══ SUPPLIED MATERIAL

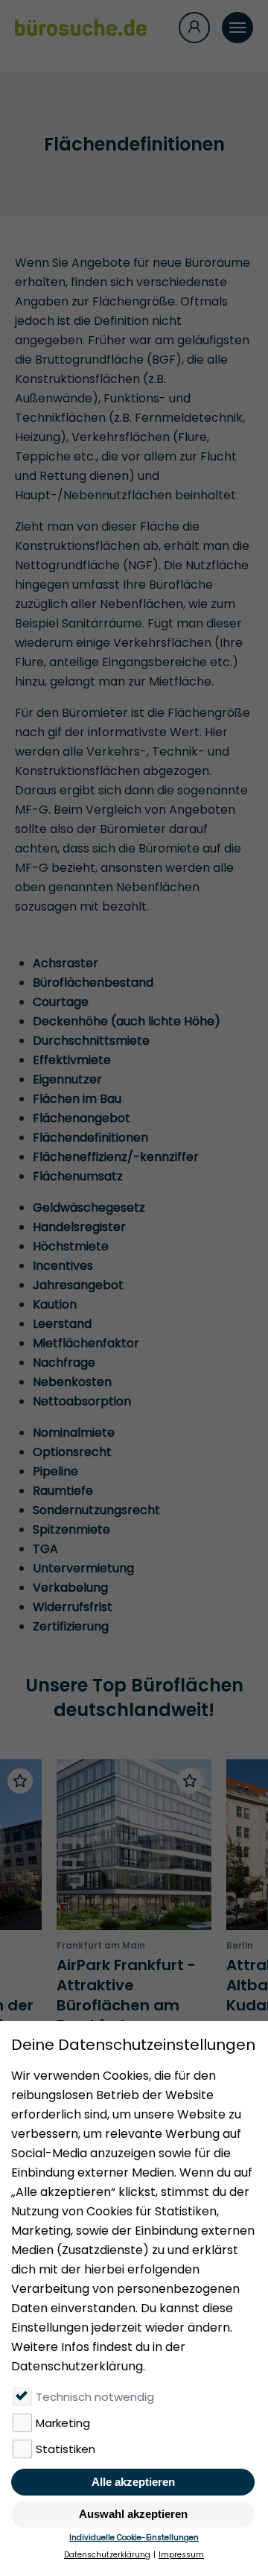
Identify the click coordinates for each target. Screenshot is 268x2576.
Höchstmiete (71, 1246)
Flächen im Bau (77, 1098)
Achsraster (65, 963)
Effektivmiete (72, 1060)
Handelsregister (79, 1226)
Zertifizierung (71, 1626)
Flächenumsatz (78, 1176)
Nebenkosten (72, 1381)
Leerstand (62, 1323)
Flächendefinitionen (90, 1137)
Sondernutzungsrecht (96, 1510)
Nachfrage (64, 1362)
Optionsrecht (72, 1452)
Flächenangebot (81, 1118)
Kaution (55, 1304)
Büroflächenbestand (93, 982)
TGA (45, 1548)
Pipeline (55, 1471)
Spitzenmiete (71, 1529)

════
══ SUPPLIED MATERIAL

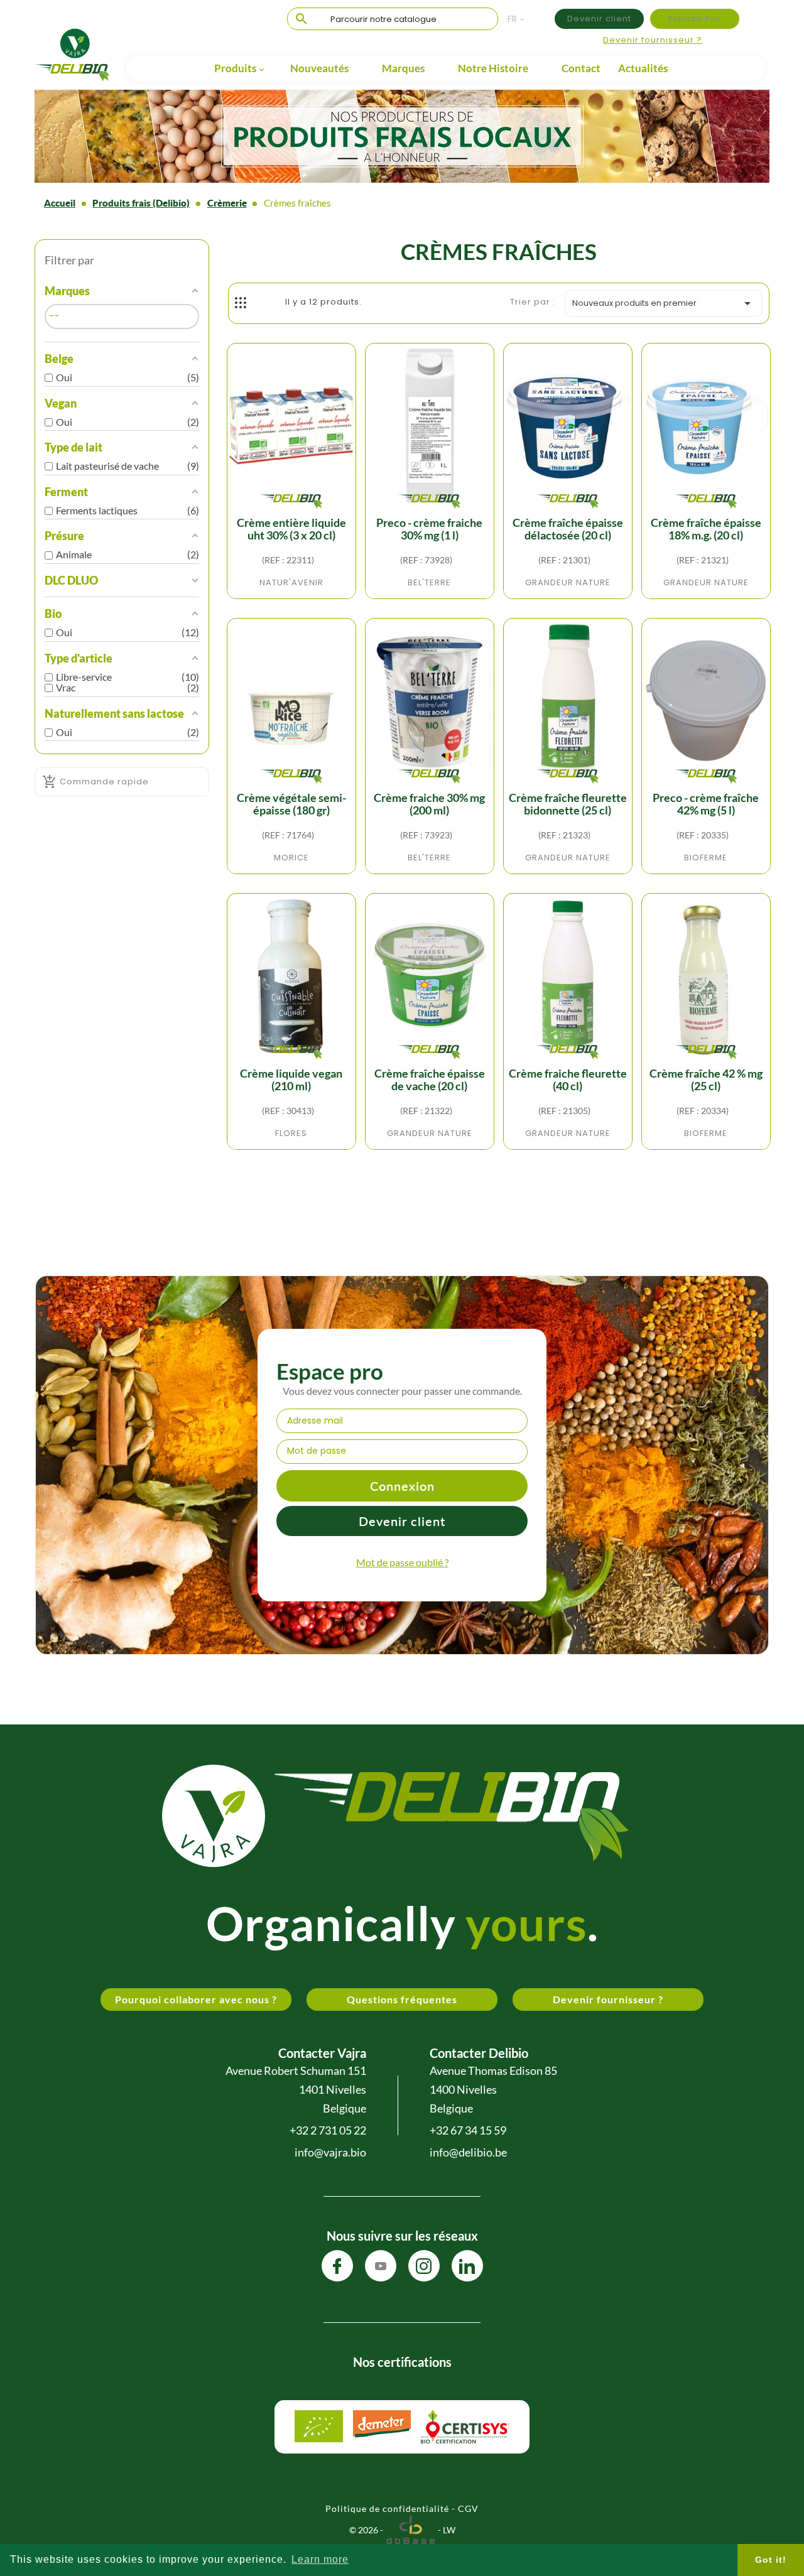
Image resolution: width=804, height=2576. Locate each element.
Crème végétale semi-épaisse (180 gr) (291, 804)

════

WORK REQUEST: Using the entries above, extract exactly the span from the line with "Nebenkosten (72, 1381)" to the line with "Spitzenmiete (71, 1529)", both lines included; leave out everything else.

ANSWER AREA:
Nebenkosten (72, 1381)
Leerstand (62, 1323)
Flächendefinitionen (90, 1137)
Sondernutzungsrecht (96, 1510)
Nachfrage (64, 1362)
Optionsrecht (72, 1452)
Flächenangebot (81, 1118)
Kaution (55, 1304)
Büroflächenbestand (93, 982)
TGA (45, 1548)
Pipeline (55, 1471)
Spitzenmiete (71, 1529)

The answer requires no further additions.